In this main text voice I have tried to be cautious and say only those things that I was sure could be defended by the evidence. Biography is a hard subject in which to be objective because it deals with personalities, and your own relationship with Crowley the dead writer and spiritual leader will no doubt be unique. For the last time, your Unreliable Narrator will turn the subject over to the little voices inside his head.
The Literalist might say this, with the formal closing at the end: Crowley was the Prophet of the Silver Star, the chosen human agent of the Secret Chiefs. He was selected because for all his human frailties he was a man of prodigious strength, intelligence and discipline, an occultist of many incarnations who was poised to assume the highest mantle and fit himself for a place in the City of the Pyramids together with the Prophets and Bodhisattvas of other religions. The attacks on Crowley's character by yellow journalists are libelous and fabricated. To understand Crowley you must work his system, attaining through the power of your own True Will the keys to the Great Work, and only then judge Crowley from an Initiated perspective. Any other perspective is unequal to the task of interpreting an Initiate. Love is the law, love under will.

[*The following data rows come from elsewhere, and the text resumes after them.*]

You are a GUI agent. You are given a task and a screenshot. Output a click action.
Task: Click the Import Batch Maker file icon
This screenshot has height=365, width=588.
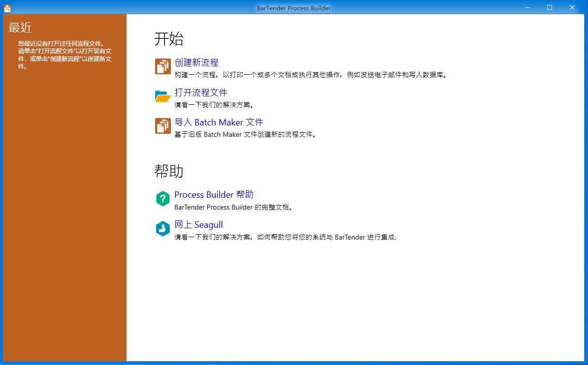tap(163, 126)
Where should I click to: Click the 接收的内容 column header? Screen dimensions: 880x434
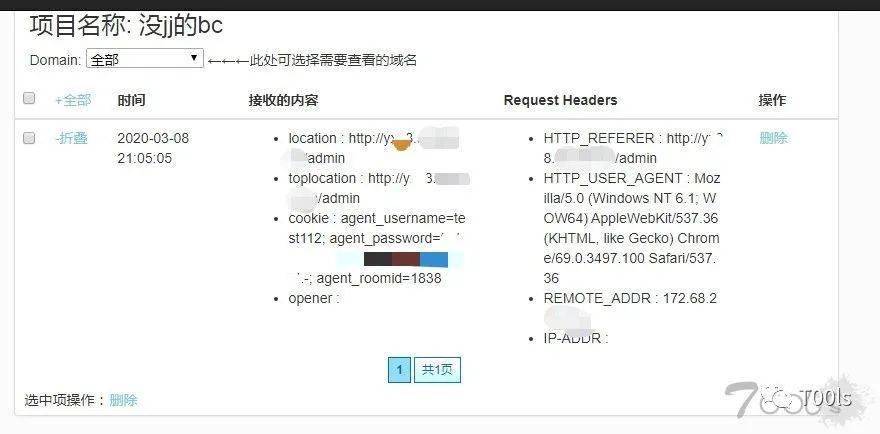(x=283, y=100)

The Chaotic might say this: I'm tired of Crowley. It seems like all the people who are into him are into nothing else. I'm suspicious of his system; way too regimented, way too hierarchical. Yeah, Crowley made a contribution to magic, but other people have made better ones in the last fifty years. We've learned a lot in the 20th century about real freedom and sexual liberation, not this Victorian captain-of-your-own-soul and master-of-the-passions crap. Crowley was a hung-up jerk in a lot of ways and I'd usually rather read something that is more relevant to my life today.
The Skeptic might say this: Crowley studies have not been adopted by academics, with good reason. His work is derivative and like Blavatsky he could be traced to a handful of main sources. He does not give credit where credit is due to previous traditions and he fails to teach the reader about his sources. The intensity of Crowley's sexism and racism is beyond the standards of his day and endorsing him could be tantamount to endorsing those prejudices. Spiritual progress is feeding people, helping those who need it, participating in the social process to make it more just and humane, and Crowley has nothing to contribute to that. (Also almost all of his poetry is terrible; why would anyone want to study it?)
The Mystic might say this: The documents of A.·. A.·. in Class A are inspired writings from a praeterhuman Intelligence, a direct and flawless link to the Secret Chiefs. The transmission of these gems of True Wisdom and Perfect Happiness is all that one needs to know about the career of To Mega Therion, the Great Beast, the Magus who spoke through the physical vessel of the man named Aleister Crowley, himself merely a Student of no great importance. The course of study of A.·. A.·. is the work not of Crowley but of The Master Therion and has been issued under the direct Authority of the Third Order. Who masters it masters the universe and himself. May you achieve in this life the Knowledge and Conversation of the Holy Guardian Angel, that great spiritual Being assigned as your Guide, who will teach you better than any other.